As AAV-based gene therapy is coming of age with clinical success and increasing numbers of market entries, the industry has set out to develop AAV vector production protocols according to CMC standards. We are leveraging our expertise in CMC for therapeutic proteins to adopt existing and integrate new protocols for AAV vector generation, purification, and quality control. A case study will be presented to illustrate the differences between therapeutic modalities.

Distinguishing aggregated API from other particle types is important for understanding the root cause of instability. Existing methods are unreliable, too cumbersome and difficult to use in many workflows. With Aura, you can now finally count, size, and characterize aggregates and identify them as proteins, non-proteins, or other molecules.

Gene therapy products comprise a protein capsid and a nucleic acid packaged inside. We describe how analytical tools traditionally employed by biochemists for protein therapeutics are applied as is, or are adapted to GT products. We highlight similarities between gene therapy and protein-based products and discuss specific examples related to their critical quality attributes. We describe challenges unique to gene therapy products and how they were overcome with new methods.

Immune monitoring provides insight into a patient’s immune response over the course of treatment. The challenge lies in making peptide MHCI complexes, since HLA are highly polymorphic. To successfully produce libraries, highly sensitive assays are necessary to validate peptide exchanges. Here, we describe a robust SEC-MS method and also a sensitive and high-throughput assay using capillary zone electrophoresis coupled to a high-resolution mass spectrometer for characterizing peptide-exchanged MHCIs under native conditions.

The sophistication required for proper molecular design causes the manufacturing and development of bispecific antibodies to be complex. Monitoring structural stability is critical for retention of the favorable drug distribution and pharmacokinetic of the antibody format. Classic ligand binding assays have limited resolution to capture some structural modifications in bispecifics. Here we will discuss characterization of bispecific molecules from pre-dose and post-dose pharmacokinetic samples.

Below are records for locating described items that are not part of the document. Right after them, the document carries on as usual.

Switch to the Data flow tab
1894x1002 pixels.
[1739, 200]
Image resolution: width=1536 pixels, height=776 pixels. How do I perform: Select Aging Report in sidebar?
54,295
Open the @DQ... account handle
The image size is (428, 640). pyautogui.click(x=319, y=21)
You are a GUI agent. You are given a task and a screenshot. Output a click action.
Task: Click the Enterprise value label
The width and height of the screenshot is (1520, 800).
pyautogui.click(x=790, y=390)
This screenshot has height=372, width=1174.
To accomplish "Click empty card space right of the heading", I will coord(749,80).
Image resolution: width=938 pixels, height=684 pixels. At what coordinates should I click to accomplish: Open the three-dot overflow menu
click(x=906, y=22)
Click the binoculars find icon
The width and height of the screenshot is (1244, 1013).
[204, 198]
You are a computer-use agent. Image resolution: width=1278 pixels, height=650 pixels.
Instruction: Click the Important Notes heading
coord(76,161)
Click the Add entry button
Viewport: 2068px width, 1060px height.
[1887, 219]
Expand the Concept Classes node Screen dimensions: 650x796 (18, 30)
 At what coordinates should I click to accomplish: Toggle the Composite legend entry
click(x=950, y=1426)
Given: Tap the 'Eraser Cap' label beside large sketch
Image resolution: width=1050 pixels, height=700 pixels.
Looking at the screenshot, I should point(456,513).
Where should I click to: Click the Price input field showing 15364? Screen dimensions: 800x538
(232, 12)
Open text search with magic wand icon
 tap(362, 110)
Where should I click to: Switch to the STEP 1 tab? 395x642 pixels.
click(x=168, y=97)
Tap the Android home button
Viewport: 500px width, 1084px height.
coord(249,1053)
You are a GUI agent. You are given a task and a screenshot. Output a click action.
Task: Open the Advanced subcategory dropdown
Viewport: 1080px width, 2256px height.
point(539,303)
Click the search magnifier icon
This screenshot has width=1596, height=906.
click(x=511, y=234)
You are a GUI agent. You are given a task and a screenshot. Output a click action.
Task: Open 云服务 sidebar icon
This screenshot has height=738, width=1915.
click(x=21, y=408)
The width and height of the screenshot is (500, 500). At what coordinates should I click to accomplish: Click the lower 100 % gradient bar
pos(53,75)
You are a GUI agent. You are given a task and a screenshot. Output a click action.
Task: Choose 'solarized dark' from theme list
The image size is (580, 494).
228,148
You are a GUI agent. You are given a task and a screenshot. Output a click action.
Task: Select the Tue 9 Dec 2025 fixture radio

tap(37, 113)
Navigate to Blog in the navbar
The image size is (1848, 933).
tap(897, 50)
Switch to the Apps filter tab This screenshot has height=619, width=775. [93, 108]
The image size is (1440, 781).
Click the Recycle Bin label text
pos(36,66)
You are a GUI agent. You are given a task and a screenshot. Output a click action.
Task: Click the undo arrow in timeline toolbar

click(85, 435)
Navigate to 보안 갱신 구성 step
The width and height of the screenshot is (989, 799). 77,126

Co-formulated monoclonal antibodies pose new challenges for analytical characterization due to their increased complexity. For example, aggregation is a common degradation pathway for mAbs and is often monitored under native state with size exclusion chromatography (SEC), but for co-formulation, new challenges appear due to similar size and shape of individual mAbs. A 2D-LC approach with orthogonal methods to SEC was adopted to improve product knowledge of single mAb profile in co-formulation and characterize aggregation in co-formulated DPs.

Antibodies are the most rapidly growing form of therapeutic. High-throughput methods of characterization are essential as companies and researchers develop new candidates. Dr. Owen discusses advanced characterization techniques to assess antibody-drug conjugates. For ADCs, the level of payload and site of conjugation are determined using LC/MS. Thermal stability and binding affinity are characterized using DSC, IR, and ITC. These methods can be used for the in-depth analysis of these biologics and for routine product validation.

Antibody-drug conjugates are important classes of molecules currently being used to treat multiple diseases. Advances in small-interfering RNA (siRNA) technology result in numerous RNAi-based therapies being pursued in clinical trials. Herein we present how native nESI-MS, in both positive and negative polarities, is the only bona fide analytical method for accurate intact MW and RAR (RNA-to-antibody ratio) calculation for siRNA-mAb conjugates.

Bispecific conditional dual variable domain immunoglobulins (cDVD-Igs) are targeted and locally activated biologics that offer new prospects for engineering efficacy, while minimizing systemic side effects. We will describe preclinical examples of tissue targeting and activation in in vivo disease models as part of a new generation of locally acting “regio-specific” biologics therapies.

In this talk, we present our work on co-formulation of the model proteins, EPO and G-CSF, which are interesting from both clinical and physicochemical perspectives. These cytokines differ a lot in their structure and respective stability profile, so obtaining a stable co-formulation of both proteins in one solution is challenging. We present a systematic approach to study and stabilize these two physicochemical, very different therapeutic proteins in one formulation.

We will present several case studies following the developability assessment of our preclinical to commercial pipeline. These case studies will illustrate how the evolving field of developability can help inform antibody selection and progression through development. We will highlight several examples of red flags and red herrings in developability and shed light on some of the underlying mechanisms and how they relate to antibody development.